***** Supplied material *****
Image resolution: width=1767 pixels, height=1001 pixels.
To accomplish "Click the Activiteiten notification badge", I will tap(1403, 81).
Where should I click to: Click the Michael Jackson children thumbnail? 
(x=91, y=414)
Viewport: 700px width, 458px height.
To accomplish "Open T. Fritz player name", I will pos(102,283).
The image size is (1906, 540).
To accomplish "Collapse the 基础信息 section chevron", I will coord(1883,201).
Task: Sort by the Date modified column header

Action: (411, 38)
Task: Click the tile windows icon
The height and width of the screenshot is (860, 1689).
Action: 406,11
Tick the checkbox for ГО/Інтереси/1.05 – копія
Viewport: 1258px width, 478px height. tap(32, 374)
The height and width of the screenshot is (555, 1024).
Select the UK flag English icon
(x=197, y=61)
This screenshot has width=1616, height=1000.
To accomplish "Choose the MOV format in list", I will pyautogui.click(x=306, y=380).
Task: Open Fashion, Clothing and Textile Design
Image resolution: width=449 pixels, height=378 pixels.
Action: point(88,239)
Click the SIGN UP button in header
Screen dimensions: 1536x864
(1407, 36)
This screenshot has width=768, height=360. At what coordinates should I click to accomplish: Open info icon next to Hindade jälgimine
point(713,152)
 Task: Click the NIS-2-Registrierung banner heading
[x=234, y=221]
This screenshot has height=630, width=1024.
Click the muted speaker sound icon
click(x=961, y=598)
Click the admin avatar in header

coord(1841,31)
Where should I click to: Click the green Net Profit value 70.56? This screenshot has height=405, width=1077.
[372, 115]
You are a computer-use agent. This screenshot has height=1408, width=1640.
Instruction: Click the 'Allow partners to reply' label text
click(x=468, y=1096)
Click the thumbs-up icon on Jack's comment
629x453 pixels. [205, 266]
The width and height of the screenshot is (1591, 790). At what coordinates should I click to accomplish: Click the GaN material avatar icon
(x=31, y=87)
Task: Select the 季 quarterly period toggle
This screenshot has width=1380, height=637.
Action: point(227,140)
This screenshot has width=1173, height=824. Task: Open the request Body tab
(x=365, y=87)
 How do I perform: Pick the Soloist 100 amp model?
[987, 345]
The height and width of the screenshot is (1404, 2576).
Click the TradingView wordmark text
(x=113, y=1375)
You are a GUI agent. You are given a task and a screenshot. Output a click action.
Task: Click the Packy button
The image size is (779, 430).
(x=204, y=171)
*****
• _The problem_: Reproduce all of the entries above, substituting "complete" for each occurrence of "accomplish" and leaving every other character untouched.

• _Correct answer_:
Image resolution: width=1767 pixels, height=1001 pixels.
To complete "Click the Activiteiten notification badge", I will tap(1403, 81).
Where should I click to: Click the Michael Jackson children thumbnail? 
(x=91, y=414)
Viewport: 700px width, 458px height.
To complete "Open T. Fritz player name", I will pos(102,283).
The image size is (1906, 540).
To complete "Collapse the 基础信息 section chevron", I will coord(1883,201).
Task: Sort by the Date modified column header

Action: (411, 38)
Task: Click the tile windows icon
The height and width of the screenshot is (860, 1689).
Action: 406,11
Tick the checkbox for ГО/Інтереси/1.05 – копія
Viewport: 1258px width, 478px height. tap(32, 374)
The height and width of the screenshot is (555, 1024).
Select the UK flag English icon
(x=197, y=61)
This screenshot has width=1616, height=1000.
To complete "Choose the MOV format in list", I will pyautogui.click(x=306, y=380).
Task: Open Fashion, Clothing and Textile Design
Image resolution: width=449 pixels, height=378 pixels.
Action: point(88,239)
Click the SIGN UP button in header
Screen dimensions: 1536x864
(1407, 36)
This screenshot has width=768, height=360. At what coordinates should I click to complete: Open info icon next to Hindade jälgimine
point(713,152)
 Task: Click the NIS-2-Registrierung banner heading
[x=234, y=221]
This screenshot has height=630, width=1024.
Click the muted speaker sound icon
click(x=961, y=598)
Click the admin avatar in header

coord(1841,31)
Where should I click to: Click the green Net Profit value 70.56? This screenshot has height=405, width=1077.
[372, 115]
You are a computer-use agent. This screenshot has height=1408, width=1640.
Instruction: Click the 'Allow partners to reply' label text
click(x=468, y=1096)
Click the thumbs-up icon on Jack's comment
629x453 pixels. [205, 266]
The width and height of the screenshot is (1591, 790). At what coordinates should I click to complete: Click the GaN material avatar icon
(x=31, y=87)
Task: Select the 季 quarterly period toggle
This screenshot has width=1380, height=637.
Action: point(227,140)
This screenshot has width=1173, height=824. Task: Open the request Body tab
(x=365, y=87)
 How do I perform: Pick the Soloist 100 amp model?
[987, 345]
The height and width of the screenshot is (1404, 2576).
Click the TradingView wordmark text
(x=113, y=1375)
You are a GUI agent. You are given a task and a screenshot. Output a click action.
Task: Click the Packy button
The image size is (779, 430).
(x=204, y=171)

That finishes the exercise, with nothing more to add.